───── Фрагмент текста ─────

Но чаще приезжали к нам. Приезжали не только студенты. Дважды бывал у нас — читал и обсуждался — Вадим Шефнер и говорил, что у нас гораздо интереснее, чем в Союзе писателей, так оно, разумеется, и было, пульс литературной жизни был здесь.

Особенно жадным на общение с пишущими — зная, что скоро мне уезжать из Ленинграда, — был я. Семенов иногда журил меня, что я слишком часто встречаюсь с троицей из Технологического: Рейн — Бобышев — Найман (на самом деле больше с Рейном и Бобышевым), и с другой троицей, троицей самых молодых: Уфлянд — Еремин — Виноградов (на самом деле больше с Уфляндом и Ереминым). Уфлянд, живой, веселый, компанейский, познакомился и с другими горняками. Уфлянд и Еремин привели меня как-то весной 1956-го в студенческую столовую университета, она помещалась не в университете, а в подвале здания близ Биржи, с тех пор я несколько раз заходил туда обедать. А вот где не бывал я ни разу за все студенческие годы — так это в здании самого университета. Горный и университет традиционно воевали на Васильевском острове, как когда-то до революции реалисты и гимназисты. А уж тем более враждебно было нашему горняцкому ЛИТО официально-ортодоксальное ЛИТО универсантов. Но был потом такой случай. В декабре 1959-го я приезжал в Ленинград, в отпуск, и в Доме писателей в перерыве между двумя отделениями вечера студентов университета подошел ко мне Лев Лифшиц, Леша Лифшиц, как его тогда звали, нынешний профессор Лев Лосев, и подарил мне томик “Стихи студентов университета”. Томик был издан в 1958-м (типографски, а не на ротаторе, как наши сборники), в набор был сдан летом 1957-го. В книге было несколько стихотворений Леши Лифшица (почти единственное, что там было живого), среди них стихотворение “Геолог”:

…Камень, словно стих в котомке,

Сделан из того же теста.

Гениальные обломки

Недописанного текста…

(“Текстом” здесь названа вся история Земли, в том числе история человечества и история поэзии.) Над этим стихотворением Леша вписал от руки посвящение — В. Британишскому, — напечатать такое посвящение ему не разрешили, в 1957-м и 1958-м фамилия моя для многих в Ленинграде, а тем более в университете, была одиозной. Стихотворение Леши Лифшица — трогательный знак того, что нас, горняков, любили некоторые даже в “логове врага”.

───── Исходные записи ─────

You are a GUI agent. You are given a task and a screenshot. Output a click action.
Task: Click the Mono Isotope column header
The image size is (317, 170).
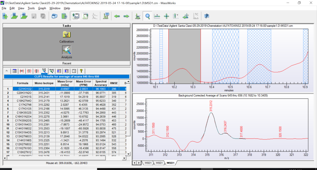[x=44, y=83]
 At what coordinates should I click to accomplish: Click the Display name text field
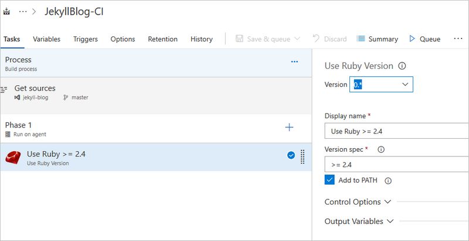[396, 132]
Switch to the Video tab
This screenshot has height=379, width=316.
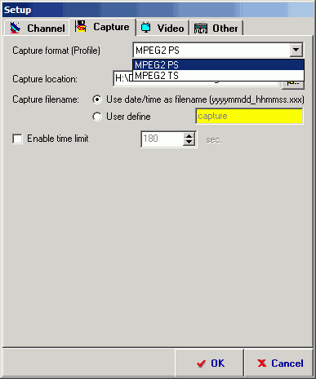coord(162,28)
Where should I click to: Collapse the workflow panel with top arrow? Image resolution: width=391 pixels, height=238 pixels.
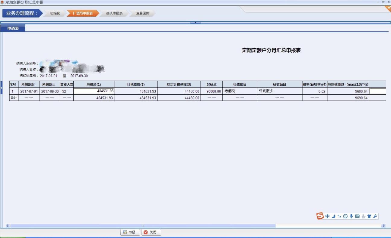tap(196, 23)
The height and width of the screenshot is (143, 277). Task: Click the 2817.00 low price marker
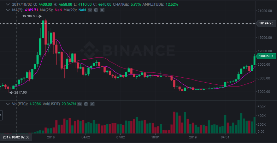click(x=20, y=93)
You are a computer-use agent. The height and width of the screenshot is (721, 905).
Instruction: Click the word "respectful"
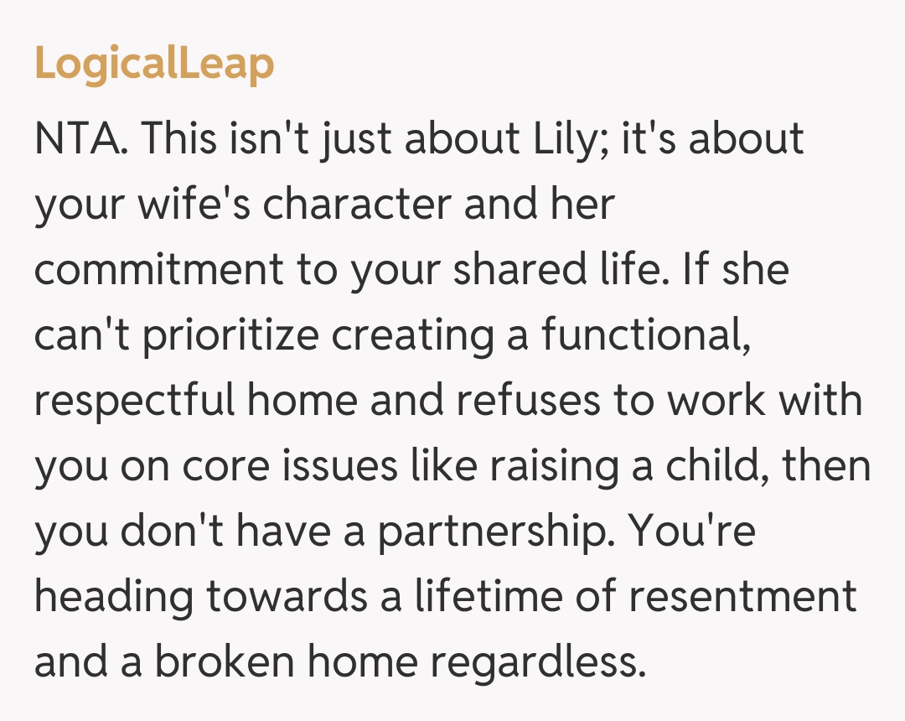(x=134, y=402)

─────

• Что нужно сделать:
Во фрагменте текста сказано, что посвящение над стихотворением «Геолог» вписано от руки. Объясните в одном–трех предложениях, почему его не напечатали. Записи здесь не понадобятся.

• Результат задания:
Напечатать посвящение В. Британишскому Леше Лифшицу не разрешили. В 1957 и 1958 годах эта фамилия для многих в Ленинграде, а тем более в университете, была одиозной.